Mixing the horror genre with the war film is not a new, and even in recent years we’ve had examples such as Overlord and Outpost, and of course, anyone who reads the Hellboy comics will be familiar with mad Nazi scientists that dabble in the dark magics. Death Trench (aka Trench 11) takes a slightly different tack, being set in the final days of the First World War rather than the second. Canadian Lieutenant Berton (Sutherland), is a miner, a tunneller, a sapper who has spent the war not in the trenches but under them, the old Medieval tactic of undermining a fortified position has come back in this static war of attrition.

After a terrifying cave-in which he barely survived, he’s enjoying some well-deserved R&R and spending time with his French girlfriend. He is none too happy when some military police come looking for him to drag him back in for another mission. Allied intelligence has gotten wind of a secret German underground complex – not bunkers amid the main lines, but miles behind the front lines. As the German lines are starting to crumble and they know it has been hastily abandoned – it isn’t a fortification, they think it is a secret chemical weapons lab. They know one of those involved is a ruthless German scientist who has been one of those developing new strains of previous chemical weapons. With the chaos of retreat there is a chance to investigate and find out what they were doing in this underground lair, and Berton’s tunneller skills are required, along with the intelligence agents and a small escort group of American Doughboys, who are none to happy with being assigned to this mission when they all know the war is coming to an end.

What they find is a secret research bunker, a complex of claustrophobic tunnels and rooms, which should have been destroyed when abandoned, but the demolition charges failed to blow. As the small team, already at loggerheads with one another, descend into the world below they don’t know that Herr Doctor Reiner (Stadlober) is leading a German team back to salvage experimental materials then destroy the complex before the Allies find it. And that’s the least of their problems – German soldiers they are used to dealing with, but some of the test subjects of those secret experiments by Reiner are still down there in the dark, waiting…

The set-up here is fairly simple: two groups of enemy soldiers that will come into contact with one another, but find there is something far, far worse, something that doesn’t care what uniform you are wearing. It may not be the most original plot, but it carries along quite well. The small budget actually works for them in having those small, closed, underground sets, which are budget-effective but also pretty damned good for generating that enclosed, trapped sense of mounting claustrophobia, even before the Bad Things start to appear, and the effects for the experimental subjects is also well-handled.
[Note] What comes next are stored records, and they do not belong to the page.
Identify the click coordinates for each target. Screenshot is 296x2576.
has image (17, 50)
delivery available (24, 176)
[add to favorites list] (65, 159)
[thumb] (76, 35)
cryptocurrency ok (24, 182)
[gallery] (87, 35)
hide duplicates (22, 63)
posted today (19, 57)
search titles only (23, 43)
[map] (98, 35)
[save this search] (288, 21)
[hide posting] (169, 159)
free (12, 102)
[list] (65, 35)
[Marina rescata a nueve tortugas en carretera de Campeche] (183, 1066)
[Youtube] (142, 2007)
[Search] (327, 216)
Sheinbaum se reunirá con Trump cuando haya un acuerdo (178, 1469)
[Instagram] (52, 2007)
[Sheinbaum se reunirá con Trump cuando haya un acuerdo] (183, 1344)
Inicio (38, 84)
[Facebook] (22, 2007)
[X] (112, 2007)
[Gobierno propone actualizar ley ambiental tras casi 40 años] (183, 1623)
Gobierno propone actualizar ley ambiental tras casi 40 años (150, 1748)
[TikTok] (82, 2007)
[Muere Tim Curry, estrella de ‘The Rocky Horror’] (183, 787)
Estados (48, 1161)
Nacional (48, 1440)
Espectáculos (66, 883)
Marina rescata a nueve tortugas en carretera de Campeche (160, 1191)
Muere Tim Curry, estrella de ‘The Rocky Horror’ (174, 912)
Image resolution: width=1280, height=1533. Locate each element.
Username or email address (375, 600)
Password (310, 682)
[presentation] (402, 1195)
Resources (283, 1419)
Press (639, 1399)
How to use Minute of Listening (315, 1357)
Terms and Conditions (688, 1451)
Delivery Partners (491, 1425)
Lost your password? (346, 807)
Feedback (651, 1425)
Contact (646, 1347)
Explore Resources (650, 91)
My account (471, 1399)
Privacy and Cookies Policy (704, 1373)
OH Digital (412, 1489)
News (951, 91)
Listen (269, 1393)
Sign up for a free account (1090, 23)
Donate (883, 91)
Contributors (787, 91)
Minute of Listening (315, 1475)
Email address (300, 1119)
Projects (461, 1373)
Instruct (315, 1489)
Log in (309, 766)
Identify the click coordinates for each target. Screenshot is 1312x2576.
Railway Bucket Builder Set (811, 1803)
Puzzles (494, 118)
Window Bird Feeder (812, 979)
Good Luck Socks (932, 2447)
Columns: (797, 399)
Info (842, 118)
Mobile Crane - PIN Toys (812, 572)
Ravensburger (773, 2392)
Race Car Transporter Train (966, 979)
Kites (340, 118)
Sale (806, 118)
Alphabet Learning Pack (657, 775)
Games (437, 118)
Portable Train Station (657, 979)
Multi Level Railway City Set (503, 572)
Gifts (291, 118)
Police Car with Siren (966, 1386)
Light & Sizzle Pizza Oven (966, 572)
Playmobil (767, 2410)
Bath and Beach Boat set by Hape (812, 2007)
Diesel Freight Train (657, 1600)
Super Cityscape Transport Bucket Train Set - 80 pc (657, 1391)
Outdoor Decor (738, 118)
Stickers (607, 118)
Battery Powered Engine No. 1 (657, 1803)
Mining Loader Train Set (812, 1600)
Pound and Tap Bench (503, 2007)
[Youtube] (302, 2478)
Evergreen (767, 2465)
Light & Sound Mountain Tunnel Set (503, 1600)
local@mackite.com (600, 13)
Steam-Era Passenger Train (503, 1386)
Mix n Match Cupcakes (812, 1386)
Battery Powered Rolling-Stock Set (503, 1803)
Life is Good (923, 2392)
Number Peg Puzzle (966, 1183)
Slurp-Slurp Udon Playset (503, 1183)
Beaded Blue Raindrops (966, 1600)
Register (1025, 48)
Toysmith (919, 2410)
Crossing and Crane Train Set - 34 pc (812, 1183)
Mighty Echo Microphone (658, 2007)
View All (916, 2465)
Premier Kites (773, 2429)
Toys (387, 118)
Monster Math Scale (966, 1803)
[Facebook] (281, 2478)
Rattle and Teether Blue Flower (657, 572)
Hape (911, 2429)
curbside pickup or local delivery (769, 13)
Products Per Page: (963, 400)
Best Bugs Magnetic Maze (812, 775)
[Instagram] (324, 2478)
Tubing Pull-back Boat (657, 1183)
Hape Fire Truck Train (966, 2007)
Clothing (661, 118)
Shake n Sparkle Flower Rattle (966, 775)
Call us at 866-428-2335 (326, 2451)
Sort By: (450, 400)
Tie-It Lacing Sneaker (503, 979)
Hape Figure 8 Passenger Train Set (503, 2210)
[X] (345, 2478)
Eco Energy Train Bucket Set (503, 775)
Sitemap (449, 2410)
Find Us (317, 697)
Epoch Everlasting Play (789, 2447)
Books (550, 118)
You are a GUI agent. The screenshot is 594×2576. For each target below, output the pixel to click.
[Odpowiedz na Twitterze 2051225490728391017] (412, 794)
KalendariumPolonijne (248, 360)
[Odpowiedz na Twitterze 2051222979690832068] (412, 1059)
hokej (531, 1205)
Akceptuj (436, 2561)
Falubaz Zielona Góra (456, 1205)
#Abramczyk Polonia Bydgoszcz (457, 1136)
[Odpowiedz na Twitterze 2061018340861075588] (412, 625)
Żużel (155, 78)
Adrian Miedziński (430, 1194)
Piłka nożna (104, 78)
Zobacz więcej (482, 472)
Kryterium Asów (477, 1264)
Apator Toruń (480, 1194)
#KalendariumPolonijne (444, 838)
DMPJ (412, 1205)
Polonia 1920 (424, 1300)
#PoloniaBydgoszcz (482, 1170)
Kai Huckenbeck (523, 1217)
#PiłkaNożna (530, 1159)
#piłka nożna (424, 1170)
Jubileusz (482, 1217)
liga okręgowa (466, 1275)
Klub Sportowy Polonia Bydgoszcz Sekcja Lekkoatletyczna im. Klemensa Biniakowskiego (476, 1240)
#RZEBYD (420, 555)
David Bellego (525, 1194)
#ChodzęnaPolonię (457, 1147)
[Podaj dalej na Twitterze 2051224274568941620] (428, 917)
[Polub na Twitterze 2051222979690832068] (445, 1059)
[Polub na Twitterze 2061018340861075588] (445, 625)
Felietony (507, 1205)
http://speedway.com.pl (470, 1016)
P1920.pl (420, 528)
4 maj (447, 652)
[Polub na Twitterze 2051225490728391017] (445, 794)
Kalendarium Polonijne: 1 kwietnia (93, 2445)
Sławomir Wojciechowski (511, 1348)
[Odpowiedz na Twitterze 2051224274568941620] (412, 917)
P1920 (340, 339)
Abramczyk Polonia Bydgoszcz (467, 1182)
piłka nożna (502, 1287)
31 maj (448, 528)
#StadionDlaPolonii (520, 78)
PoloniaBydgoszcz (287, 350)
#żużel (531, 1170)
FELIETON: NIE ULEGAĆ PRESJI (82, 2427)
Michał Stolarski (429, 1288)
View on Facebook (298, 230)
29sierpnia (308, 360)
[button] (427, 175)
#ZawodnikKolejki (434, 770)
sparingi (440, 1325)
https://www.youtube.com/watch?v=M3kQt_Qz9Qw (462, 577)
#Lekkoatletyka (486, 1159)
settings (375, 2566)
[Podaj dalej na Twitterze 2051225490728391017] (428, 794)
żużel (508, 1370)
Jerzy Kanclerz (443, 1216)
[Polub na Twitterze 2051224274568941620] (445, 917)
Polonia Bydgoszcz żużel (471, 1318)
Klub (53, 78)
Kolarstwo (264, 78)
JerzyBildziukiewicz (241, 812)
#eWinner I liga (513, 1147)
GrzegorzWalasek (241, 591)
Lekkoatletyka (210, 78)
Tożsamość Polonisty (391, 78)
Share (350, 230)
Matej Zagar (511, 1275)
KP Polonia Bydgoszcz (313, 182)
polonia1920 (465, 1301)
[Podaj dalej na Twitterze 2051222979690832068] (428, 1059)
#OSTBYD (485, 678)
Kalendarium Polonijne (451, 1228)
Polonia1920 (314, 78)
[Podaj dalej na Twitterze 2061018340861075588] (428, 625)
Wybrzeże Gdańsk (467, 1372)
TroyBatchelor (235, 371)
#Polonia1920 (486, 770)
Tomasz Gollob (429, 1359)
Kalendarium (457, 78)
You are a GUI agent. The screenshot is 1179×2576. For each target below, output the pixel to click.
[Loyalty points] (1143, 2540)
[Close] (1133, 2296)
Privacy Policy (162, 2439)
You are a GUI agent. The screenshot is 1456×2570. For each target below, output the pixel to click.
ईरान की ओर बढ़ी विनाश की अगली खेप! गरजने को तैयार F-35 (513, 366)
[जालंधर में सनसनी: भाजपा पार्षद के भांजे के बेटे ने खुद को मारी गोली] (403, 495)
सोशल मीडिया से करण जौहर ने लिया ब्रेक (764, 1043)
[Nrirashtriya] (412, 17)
Sutherland’s war-weary tunneller and Stadlober’s ruthless scientist are the stand-outs here, and they get much of the screen time (I had the feeling Stadlober was relishing playing the seemingly urbane, civilised scientist who is actually totally amoral and determined to finish his work). It’s also interesting to see World War One used instead of the more common Second World War – while not mind-blowing this is still a decently solid addition to the horror-war genre.

Death Trench is released on DVD and Digital Download from May 6th.